---------- SOURCE INFORMATION ----------

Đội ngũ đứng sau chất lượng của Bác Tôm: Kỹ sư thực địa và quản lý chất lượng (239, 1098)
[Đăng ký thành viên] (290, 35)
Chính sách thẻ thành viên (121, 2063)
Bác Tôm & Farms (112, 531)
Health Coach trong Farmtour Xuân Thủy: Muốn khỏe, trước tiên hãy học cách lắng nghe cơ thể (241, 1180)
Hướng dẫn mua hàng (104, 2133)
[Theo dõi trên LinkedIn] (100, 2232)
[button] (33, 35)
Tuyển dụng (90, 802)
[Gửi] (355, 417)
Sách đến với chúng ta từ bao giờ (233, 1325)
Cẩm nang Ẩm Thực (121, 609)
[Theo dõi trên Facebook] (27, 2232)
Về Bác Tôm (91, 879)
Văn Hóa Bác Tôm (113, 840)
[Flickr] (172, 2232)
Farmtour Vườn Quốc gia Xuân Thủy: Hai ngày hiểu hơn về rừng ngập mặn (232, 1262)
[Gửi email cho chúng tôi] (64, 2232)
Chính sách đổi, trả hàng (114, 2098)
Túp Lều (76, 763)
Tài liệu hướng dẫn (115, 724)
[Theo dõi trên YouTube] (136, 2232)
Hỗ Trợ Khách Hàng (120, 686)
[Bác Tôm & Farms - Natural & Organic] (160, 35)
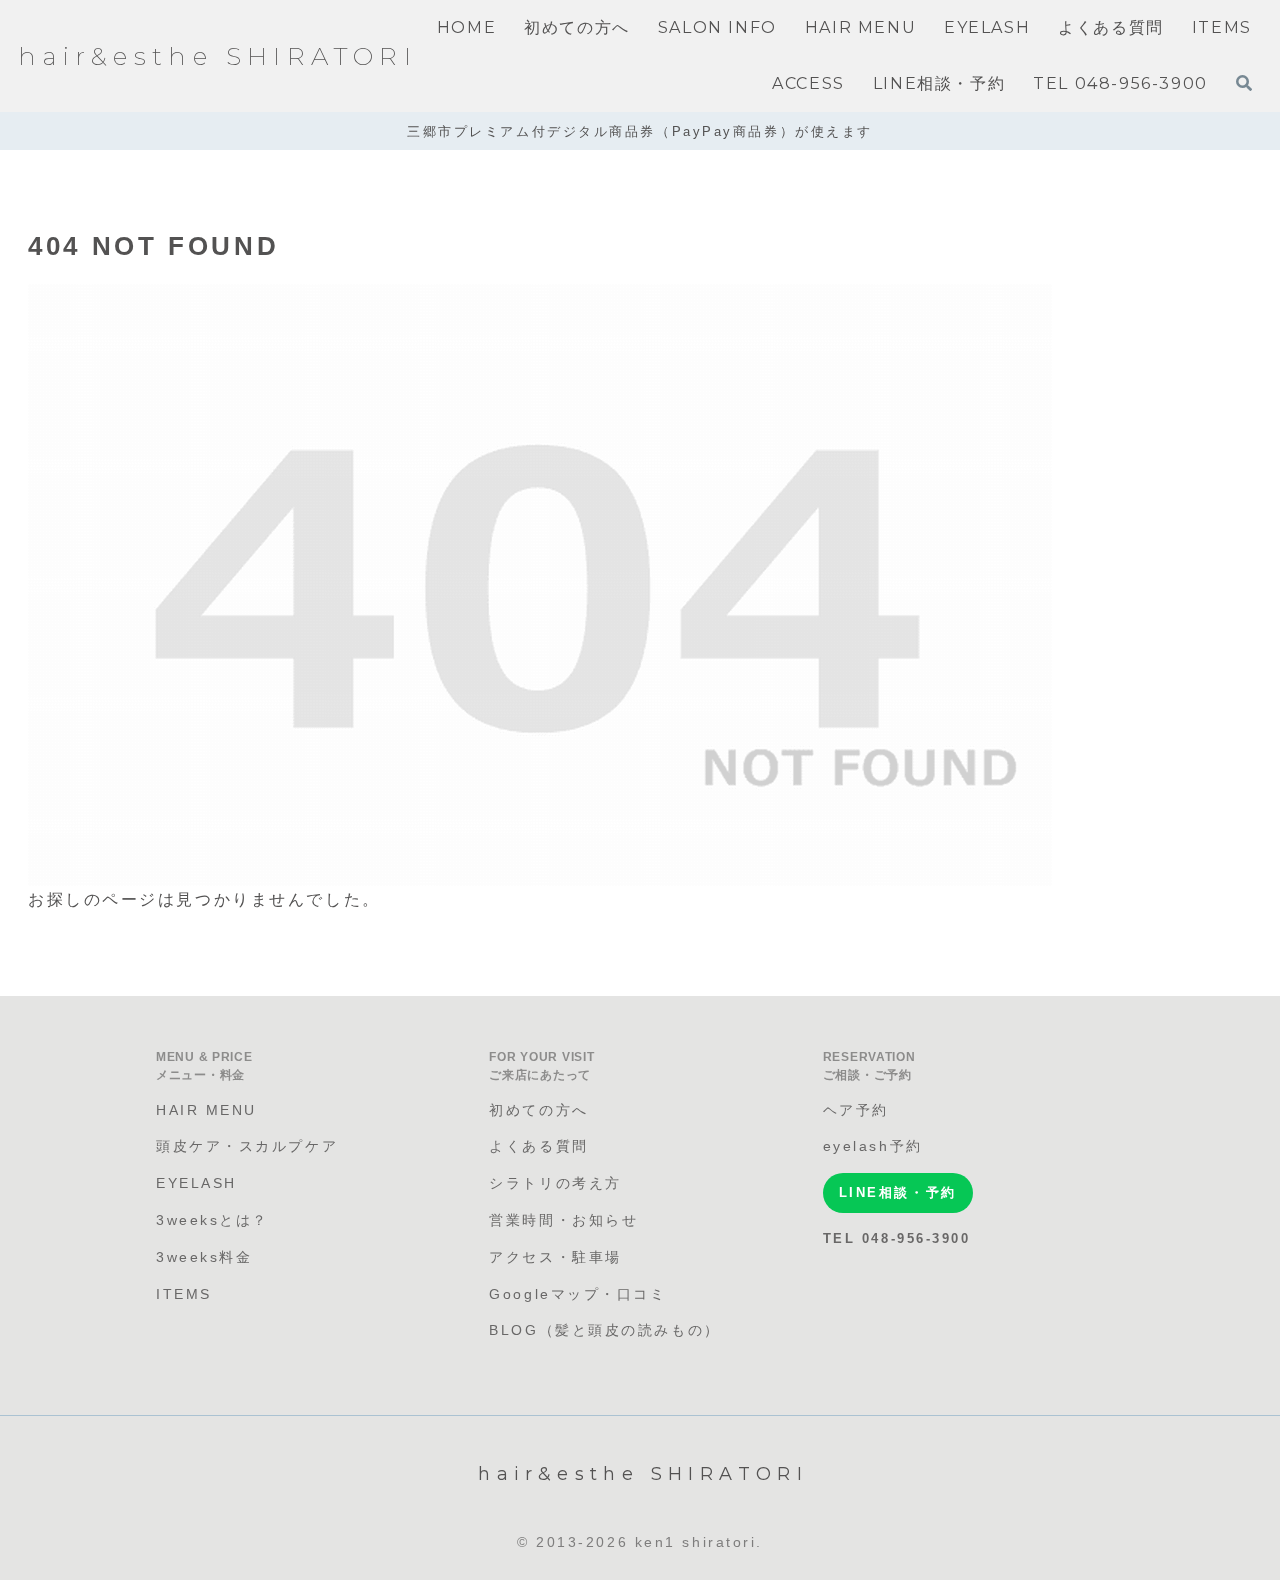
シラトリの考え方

----------
---------- SOURCE INFORMATION ----------

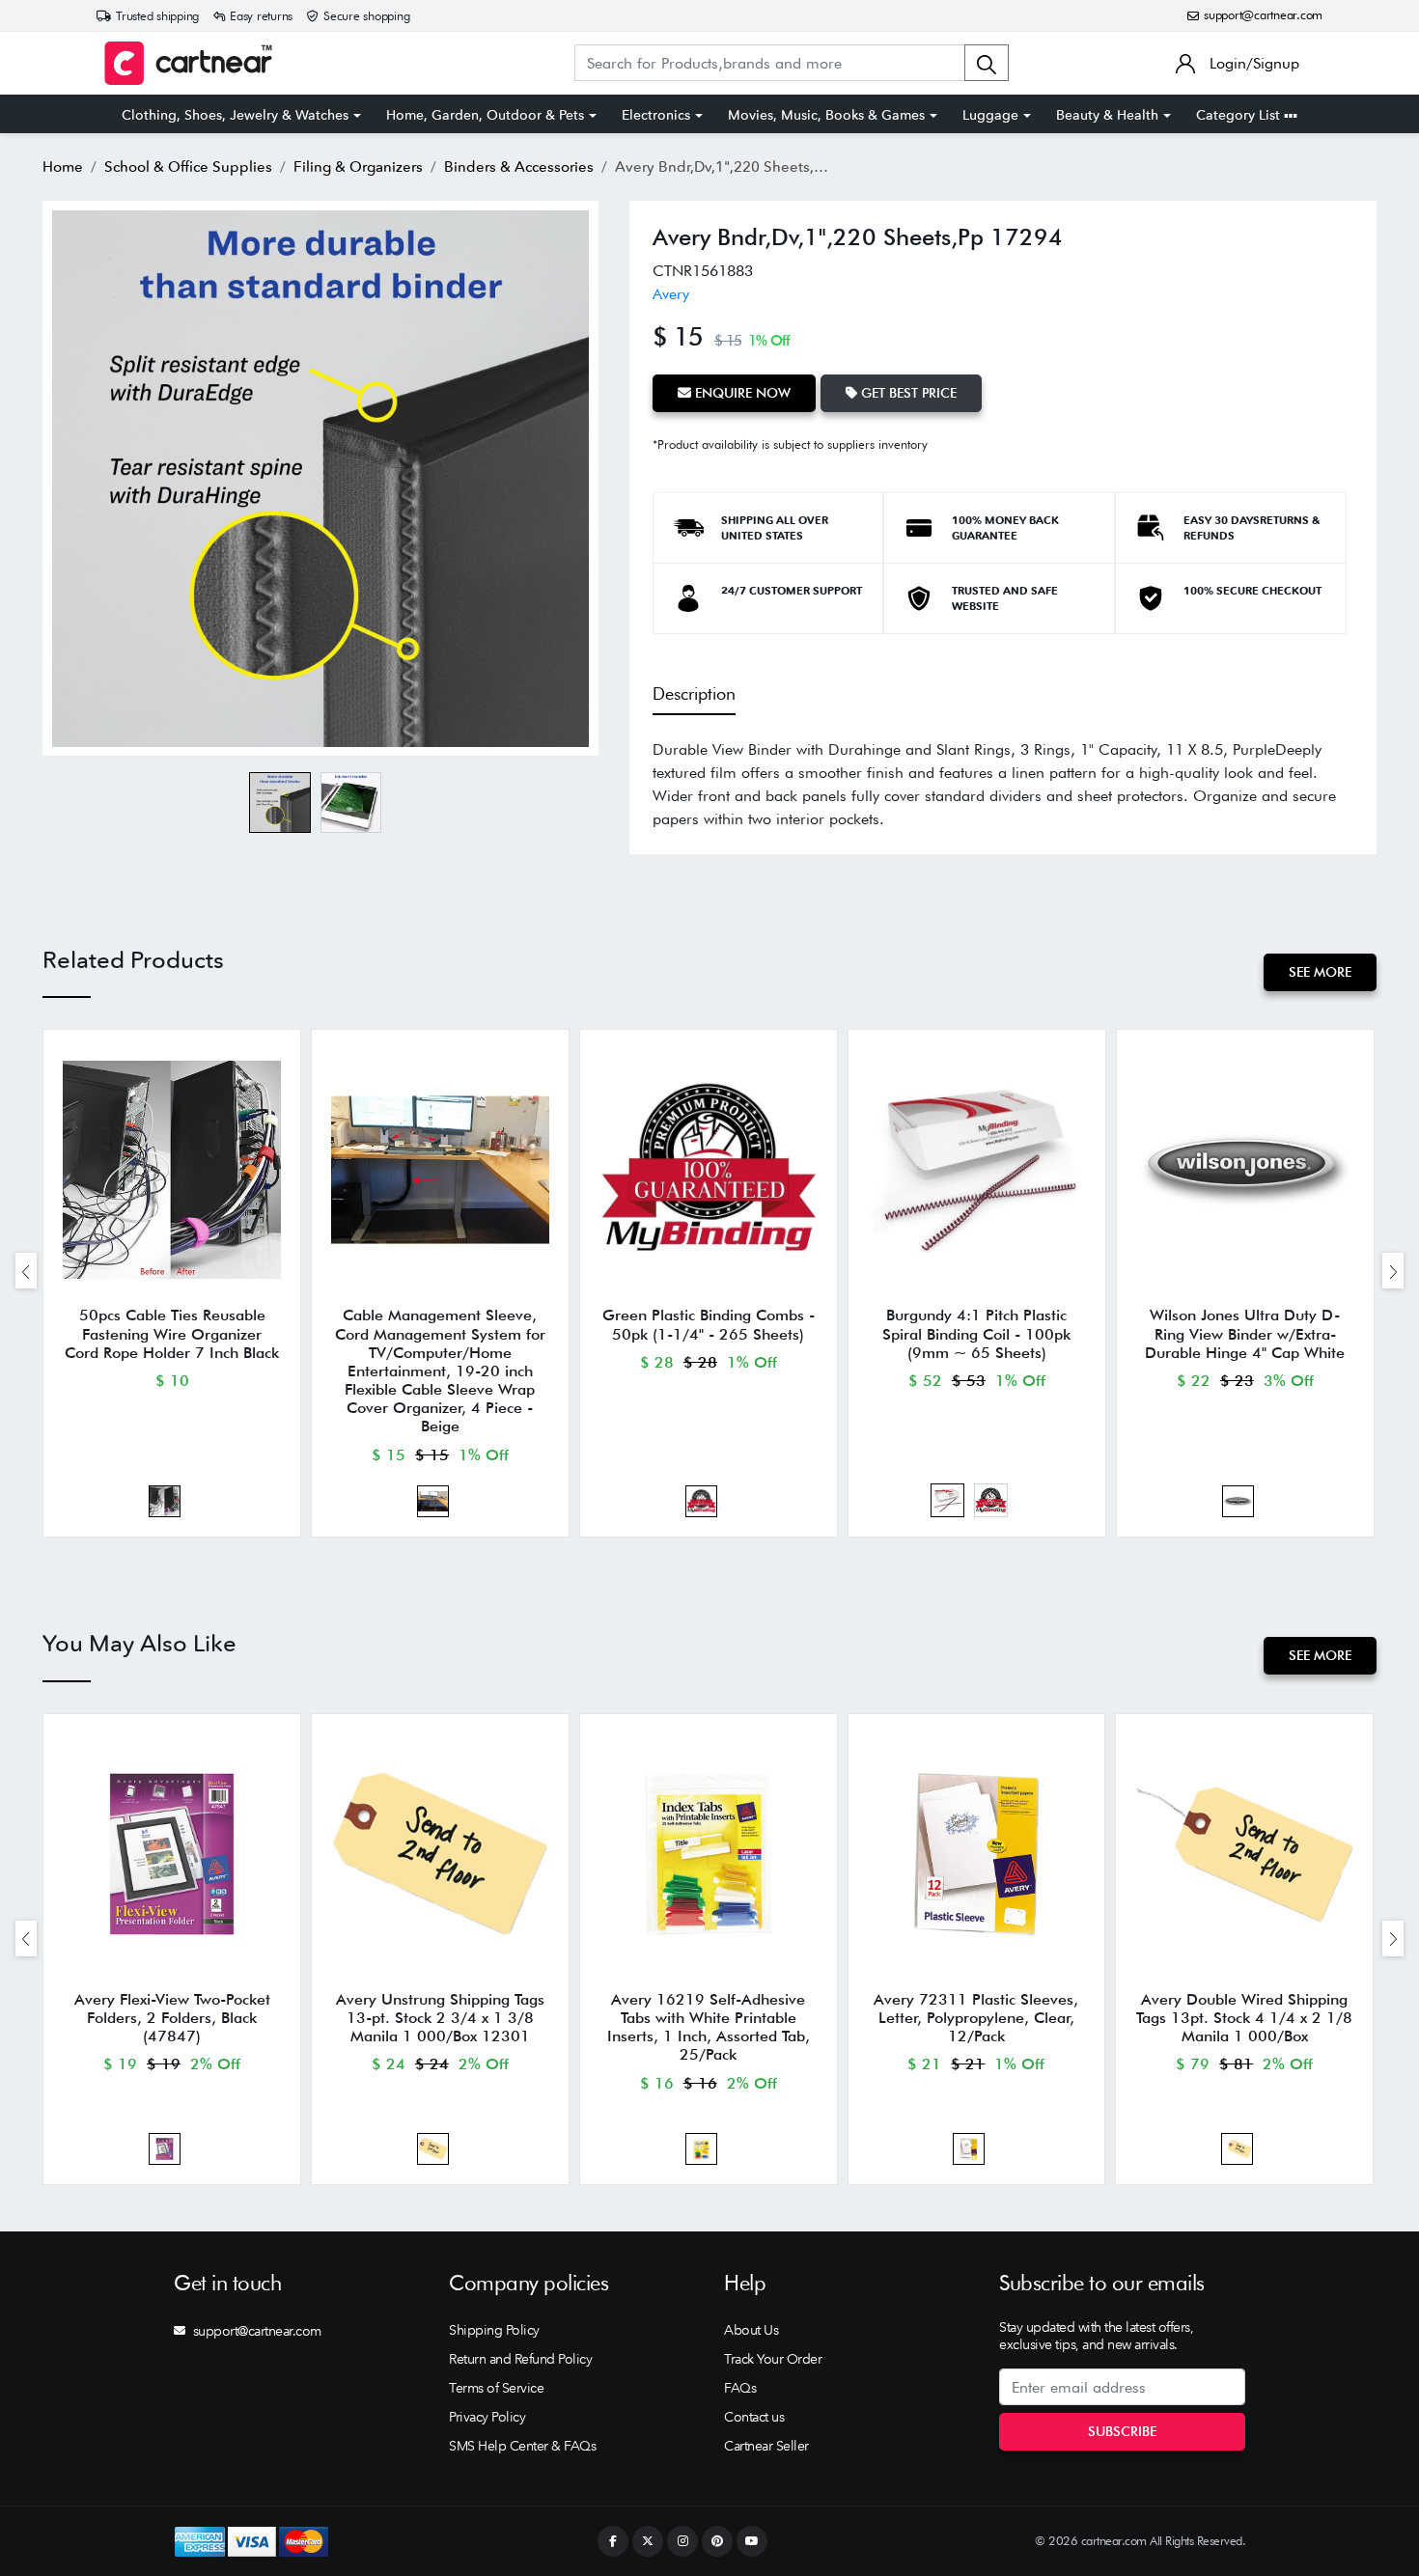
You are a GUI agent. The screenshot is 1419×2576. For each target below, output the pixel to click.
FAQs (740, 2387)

----------

■ **EXERCISE PROMPT**: Tally every line of the listing that holds the string "trên", then give the number by itself.

■ **ANSWER BOX**: 3